É também fixado um conjunto de práticas proibidas, além de se estabelecerem regras sobre a divulgação dos números telefónicos utilizados para a prestação do serviço. De forma a respeitar o direito à privacidade do consumidor, a emissão de chamadas por parte dos profissionais passa a estar sujeita a um horário.

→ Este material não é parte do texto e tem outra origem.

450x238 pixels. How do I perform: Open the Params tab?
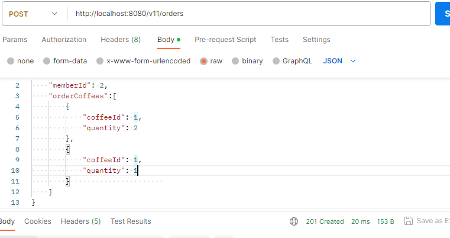point(15,40)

O Decreto-Lei n.º 134/2009, de 2 de Junho, aplica-se aos profissionais que, no âmbito de uma actividade económica que vise a obtenção de benefícios, coloquem à disposição do consumidor um centro telefónico de relacionamento (call center). Assim, o Decreto-Lei n.º 134/2009, de 2 de Junho, não é aplicável aos serviços informativos assegurados por entidades públicas, no âmbito de uma concessão, com excepção dos prestadores de serviços públicos essenciais, tal como definidos no artigo 1.º da Lei n.º 23/1996, de 26 de Julho, que coloquem à disposição dos utentes um centro de relacionamento telefónico, independentemente da sua natureza pública ou privada.

 

O Decreto-Lei n.º 134/2009, de 2 de Junho, aplica-se a todos os profissionais que coloquem à disposição do consumidor um centro telefónico de relacionamento (call center) [estrutura organizada e dotada de tecnologia que permite a gestão de um elevado tráfego telefónico para contacto com consumidores ou utentes, no âmbito de uma actividade económica, destinado, designadamente, a responder às suas solicitações e a contactá-los, com vista à promoção de bens ou serviços ou à prestação de informação e apoio].

 

O Decreto-Lei n.º 134/2009, de 2 de Junho, aplica-se aos prestadores de serviços públicos essenciais que coloquem à disposição do utente um centro telefónico de relacionamento (call center), independentemente da sua natureza pública ou privada.

 

O Decreto-Lei n.º 134/2009, de 2 de Junho, não prejudica o disposto no Decreto-Lei n.º 143/2001, de 26 de Abril, alterado pelo Decreto-Lei n.º 82/2008, de 20 de Maio, nem o disposto no Decreto-Lei n.º 95/2006, de 29 de Maio.

 

O Decreto-Lei n.º 134/2009, de 2 de Junho, entra em vigor 180 dias após a sua publicação.